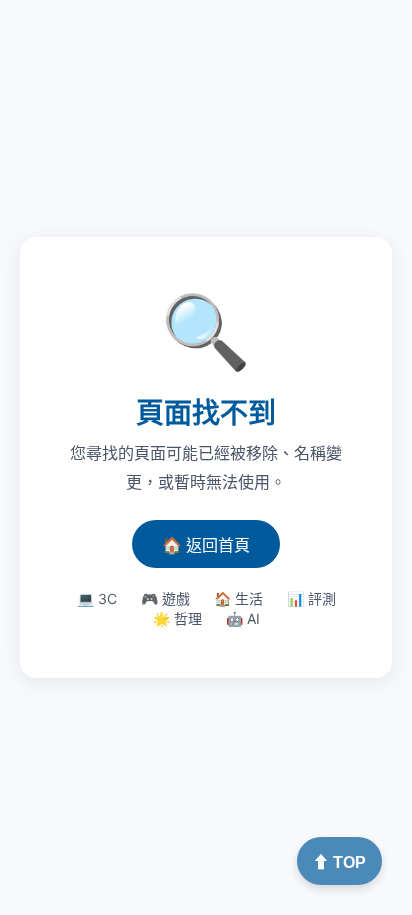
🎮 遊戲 (165, 598)
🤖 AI (243, 618)
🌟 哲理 (177, 618)
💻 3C (97, 598)
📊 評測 (311, 598)
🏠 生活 (238, 598)
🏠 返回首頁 (206, 545)
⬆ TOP (339, 862)
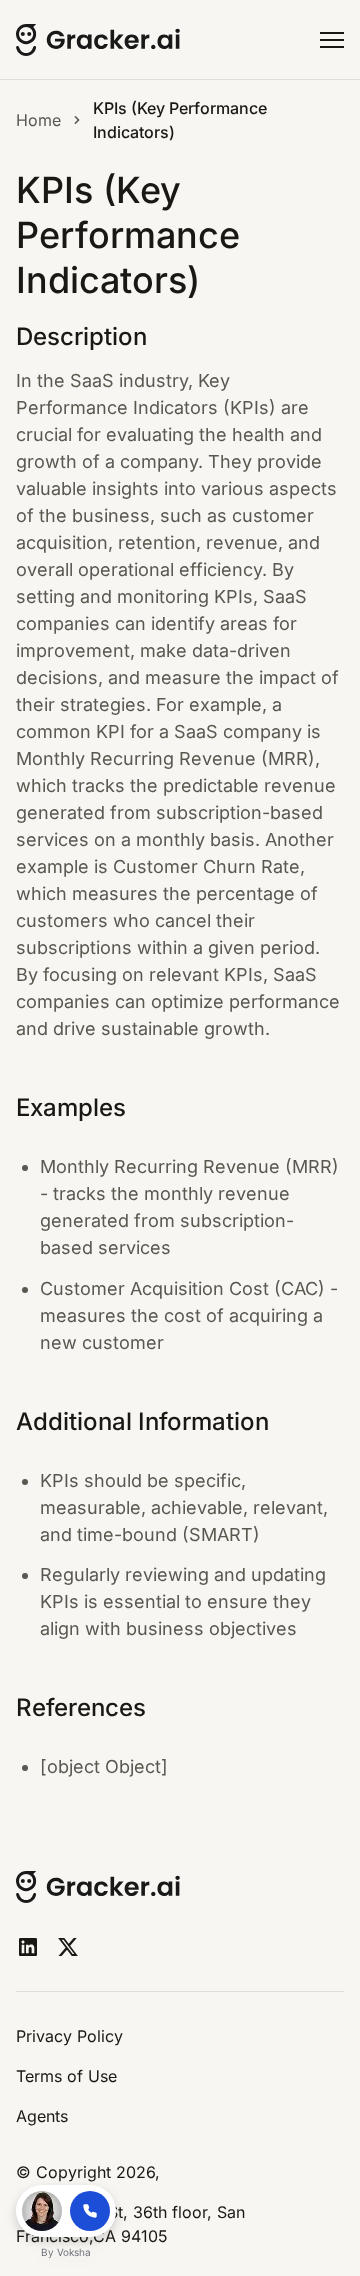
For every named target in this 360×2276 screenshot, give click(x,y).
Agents (42, 2116)
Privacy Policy (69, 2036)
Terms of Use (66, 2076)
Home (38, 120)
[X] (68, 1947)
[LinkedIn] (28, 1947)
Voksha (74, 2252)
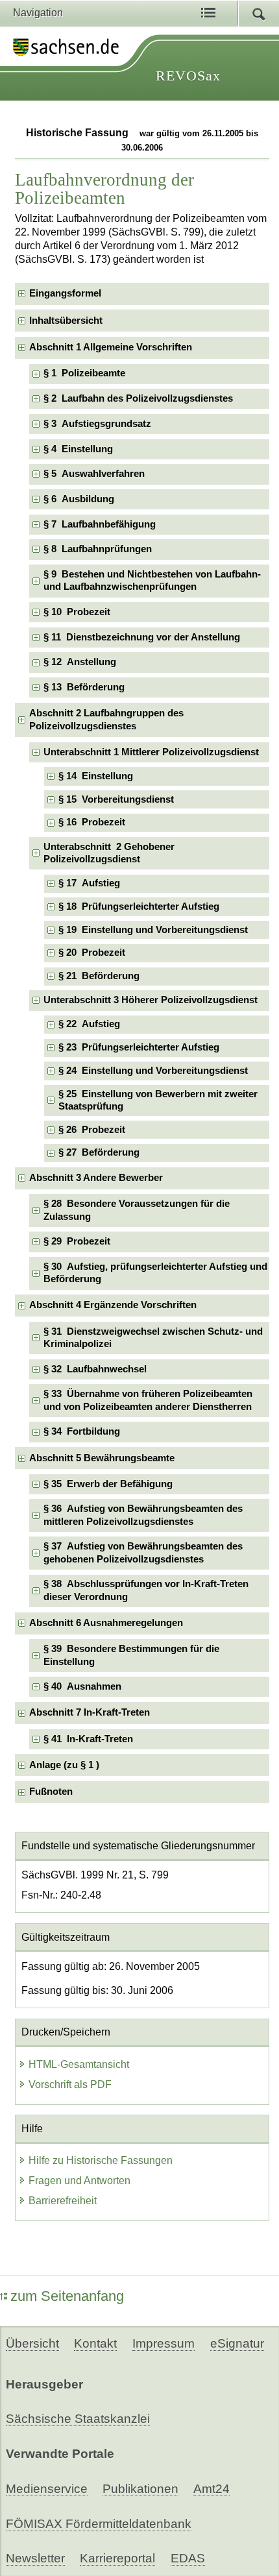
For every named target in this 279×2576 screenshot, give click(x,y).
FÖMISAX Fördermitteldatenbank (98, 2524)
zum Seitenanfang (67, 2296)
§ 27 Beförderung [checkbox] (99, 1152)
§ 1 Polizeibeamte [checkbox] (84, 373)
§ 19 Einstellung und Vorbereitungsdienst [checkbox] (153, 930)
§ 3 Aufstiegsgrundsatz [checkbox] (97, 424)
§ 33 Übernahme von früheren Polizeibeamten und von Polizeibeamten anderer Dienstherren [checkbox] (147, 1400)
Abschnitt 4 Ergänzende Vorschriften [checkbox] (113, 1305)
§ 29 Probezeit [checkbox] (76, 1241)
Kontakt (95, 2343)
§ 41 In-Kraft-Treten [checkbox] (88, 1739)
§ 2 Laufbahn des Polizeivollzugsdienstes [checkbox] (138, 398)
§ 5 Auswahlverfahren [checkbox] (94, 473)
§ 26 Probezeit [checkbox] (91, 1129)
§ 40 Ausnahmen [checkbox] (82, 1686)
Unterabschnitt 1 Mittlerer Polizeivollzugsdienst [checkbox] (151, 752)
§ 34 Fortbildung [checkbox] (81, 1431)
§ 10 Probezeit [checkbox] (76, 612)
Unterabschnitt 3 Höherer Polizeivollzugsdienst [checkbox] (150, 1000)
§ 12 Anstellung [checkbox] (79, 662)
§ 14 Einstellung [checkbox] (95, 776)
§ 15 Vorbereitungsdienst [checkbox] (116, 799)
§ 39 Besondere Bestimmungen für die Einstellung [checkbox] (131, 1655)
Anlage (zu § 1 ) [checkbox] (64, 1765)
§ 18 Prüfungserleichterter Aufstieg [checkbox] (138, 906)
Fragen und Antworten (79, 2180)
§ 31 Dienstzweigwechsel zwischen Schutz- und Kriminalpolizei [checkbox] (153, 1337)
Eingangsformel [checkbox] (65, 293)
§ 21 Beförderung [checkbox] (99, 976)
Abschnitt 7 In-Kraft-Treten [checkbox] (89, 1712)
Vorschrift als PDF (70, 2084)
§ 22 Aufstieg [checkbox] (89, 1024)
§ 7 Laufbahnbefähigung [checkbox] (99, 524)
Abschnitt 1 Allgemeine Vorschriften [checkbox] (110, 347)
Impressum (163, 2343)
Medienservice (47, 2489)
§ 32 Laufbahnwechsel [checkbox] (95, 1369)
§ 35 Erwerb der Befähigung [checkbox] (108, 1484)
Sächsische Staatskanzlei (78, 2418)
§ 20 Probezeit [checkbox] (91, 952)
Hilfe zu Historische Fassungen (101, 2160)
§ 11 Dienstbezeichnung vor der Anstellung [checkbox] (141, 637)
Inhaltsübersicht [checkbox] (66, 320)
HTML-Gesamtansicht (79, 2064)
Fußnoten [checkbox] (51, 1791)
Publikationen (140, 2489)
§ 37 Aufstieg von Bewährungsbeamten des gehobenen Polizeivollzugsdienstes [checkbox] (143, 1552)
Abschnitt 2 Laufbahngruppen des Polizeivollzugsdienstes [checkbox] (106, 719)
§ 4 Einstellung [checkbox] (78, 449)
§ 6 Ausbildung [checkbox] (78, 499)
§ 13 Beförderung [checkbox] (84, 687)
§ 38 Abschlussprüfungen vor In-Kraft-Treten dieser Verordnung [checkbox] (146, 1590)
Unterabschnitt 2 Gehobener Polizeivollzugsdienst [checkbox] (109, 853)
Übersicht (32, 2343)
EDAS (188, 2558)
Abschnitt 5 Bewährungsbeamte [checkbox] (102, 1458)
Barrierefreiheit (63, 2200)
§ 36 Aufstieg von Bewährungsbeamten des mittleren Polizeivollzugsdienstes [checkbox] (143, 1514)
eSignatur (237, 2343)
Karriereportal (117, 2558)
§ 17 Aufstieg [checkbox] (89, 883)
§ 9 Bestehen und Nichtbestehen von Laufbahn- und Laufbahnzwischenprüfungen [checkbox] (152, 580)
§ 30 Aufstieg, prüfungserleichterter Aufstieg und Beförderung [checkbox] (155, 1272)
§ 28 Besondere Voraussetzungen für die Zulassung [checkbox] (136, 1209)
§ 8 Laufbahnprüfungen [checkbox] (97, 549)
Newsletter (35, 2558)
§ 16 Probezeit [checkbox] (91, 822)
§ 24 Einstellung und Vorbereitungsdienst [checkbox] (153, 1070)
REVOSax (188, 75)
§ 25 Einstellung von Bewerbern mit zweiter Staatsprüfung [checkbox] (158, 1100)
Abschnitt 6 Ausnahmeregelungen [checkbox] (106, 1623)
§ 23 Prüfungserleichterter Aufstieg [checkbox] (138, 1047)
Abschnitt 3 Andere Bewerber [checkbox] (96, 1178)
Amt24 (211, 2489)
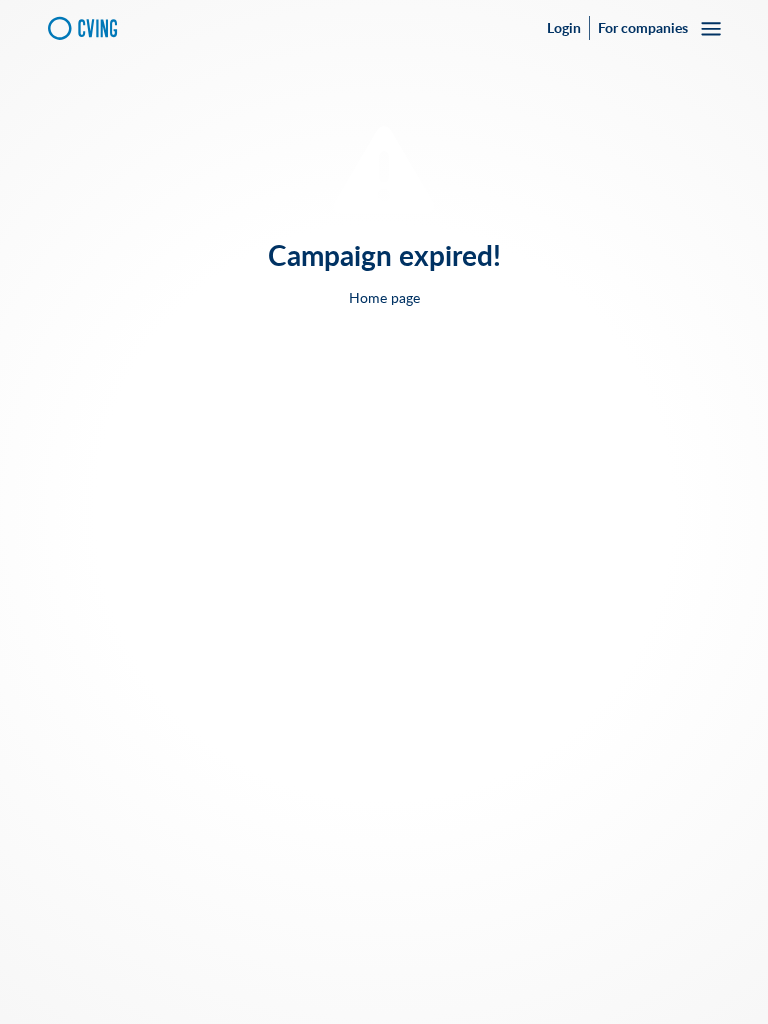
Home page (384, 298)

+++

Task statement
Copy out the material above exactly; the images stay out.

Response box
🎮 遊戲 (165, 598)
🤖 AI (243, 618)
🌟 哲理 (177, 618)
💻 3C (97, 598)
📊 評測 (311, 598)
🏠 生活 (238, 598)
🏠 返回首頁 (206, 545)
⬆ TOP (339, 862)
For every named target in this 360×2276 screenshot, give click(x,y).
Agents (42, 2116)
Privacy Policy (69, 2036)
Terms of Use (66, 2076)
Home (38, 120)
[X] (68, 1947)
[LinkedIn] (28, 1947)
Voksha (74, 2252)
For every named target in this 279×2576 screenshot, give click(x,y).
FÖMISAX Fördermitteldatenbank (98, 2524)
zum Seitenanfang (67, 2296)
§ 27 Beförderung [checkbox] (99, 1152)
§ 1 Polizeibeamte [checkbox] (84, 373)
§ 19 Einstellung und Vorbereitungsdienst [checkbox] (153, 930)
§ 3 Aufstiegsgrundsatz [checkbox] (97, 424)
§ 33 Übernahme von früheren Polizeibeamten und von Polizeibeamten anderer Dienstherren [checkbox] (147, 1400)
Abschnitt 4 Ergänzende Vorschriften [checkbox] (113, 1305)
§ 29 Probezeit [checkbox] (76, 1241)
Kontakt (95, 2343)
§ 41 In-Kraft-Treten [checkbox] (88, 1739)
§ 2 Laufbahn des Polizeivollzugsdienstes [checkbox] (138, 398)
§ 5 Auswahlverfahren [checkbox] (94, 473)
§ 26 Probezeit [checkbox] (91, 1129)
§ 40 Ausnahmen [checkbox] (82, 1686)
Unterabschnitt 1 Mittlerer Polizeivollzugsdienst [checkbox] (151, 752)
§ 34 Fortbildung [checkbox] (81, 1431)
§ 10 Probezeit [checkbox] (76, 612)
Unterabschnitt 3 Höherer Polizeivollzugsdienst [checkbox] (150, 1000)
§ 12 Anstellung [checkbox] (79, 662)
§ 14 Einstellung [checkbox] (95, 776)
§ 15 Vorbereitungsdienst [checkbox] (116, 799)
§ 39 Besondere Bestimmungen für die Einstellung [checkbox] (131, 1655)
Anlage (zu § 1 ) [checkbox] (64, 1765)
§ 18 Prüfungserleichterter Aufstieg [checkbox] (138, 906)
Fragen und Antworten (79, 2180)
§ 31 Dienstzweigwechsel zwischen Schutz- und Kriminalpolizei [checkbox] (153, 1337)
Eingangsformel [checkbox] (65, 293)
§ 21 Beförderung [checkbox] (99, 976)
Abschnitt 7 In-Kraft-Treten [checkbox] (89, 1712)
Vorschrift als PDF (70, 2084)
§ 22 Aufstieg [checkbox] (89, 1024)
§ 7 Laufbahnbefähigung [checkbox] (99, 524)
Abschnitt 1 Allgemeine Vorschriften [checkbox] (110, 347)
Impressum (163, 2343)
Medienservice (47, 2489)
§ 32 Laufbahnwechsel [checkbox] (95, 1369)
§ 35 Erwerb der Befähigung [checkbox] (108, 1484)
Sächsische Staatskanzlei (78, 2418)
§ 20 Probezeit [checkbox] (91, 952)
Hilfe zu Historische Fassungen (101, 2160)
§ 11 Dienstbezeichnung vor der Anstellung [checkbox] (141, 637)
Inhaltsübersicht [checkbox] (66, 320)
HTML-Gesamtansicht (79, 2064)
Fußnoten [checkbox] (51, 1791)
Publikationen (140, 2489)
§ 37 Aufstieg von Bewährungsbeamten des gehobenen Polizeivollzugsdienstes [checkbox] (143, 1552)
Abschnitt 2 Laufbahngruppen des Polizeivollzugsdienstes [checkbox] (106, 719)
§ 4 Einstellung [checkbox] (78, 449)
§ 6 Ausbildung [checkbox] (78, 499)
§ 13 Beförderung [checkbox] (84, 687)
§ 38 Abschlussprüfungen vor In-Kraft-Treten dieser Verordnung [checkbox] (146, 1590)
Unterabschnitt 2 Gehobener Polizeivollzugsdienst [checkbox] (109, 853)
Übersicht (32, 2343)
EDAS (188, 2558)
Abschnitt 5 Bewährungsbeamte [checkbox] (102, 1458)
Barrierefreiheit (63, 2200)
§ 36 Aufstieg von Bewährungsbeamten des mittleren Polizeivollzugsdienstes [checkbox] (143, 1514)
eSignatur (237, 2343)
Karriereportal (117, 2558)
§ 17 Aufstieg [checkbox] (89, 883)
§ 9 Bestehen und Nichtbestehen von Laufbahn- und Laufbahnzwischenprüfungen [checkbox] (152, 580)
§ 30 Aufstieg, prüfungserleichterter Aufstieg und Beförderung [checkbox] (155, 1272)
§ 28 Besondere Voraussetzungen für die Zulassung [checkbox] (136, 1209)
§ 8 Laufbahnprüfungen [checkbox] (97, 549)
Newsletter (35, 2558)
§ 16 Probezeit [checkbox] (91, 822)
§ 24 Einstellung und Vorbereitungsdienst [checkbox] (153, 1070)
REVOSax (188, 75)
§ 25 Einstellung von Bewerbern mit zweiter Staatsprüfung [checkbox] (158, 1100)
Abschnitt 6 Ausnahmeregelungen [checkbox] (106, 1623)
§ 23 Prüfungserleichterter Aufstieg [checkbox] (138, 1047)
Abschnitt 3 Andere Bewerber [checkbox] (96, 1178)
Amt24 (211, 2489)
Home page (384, 298)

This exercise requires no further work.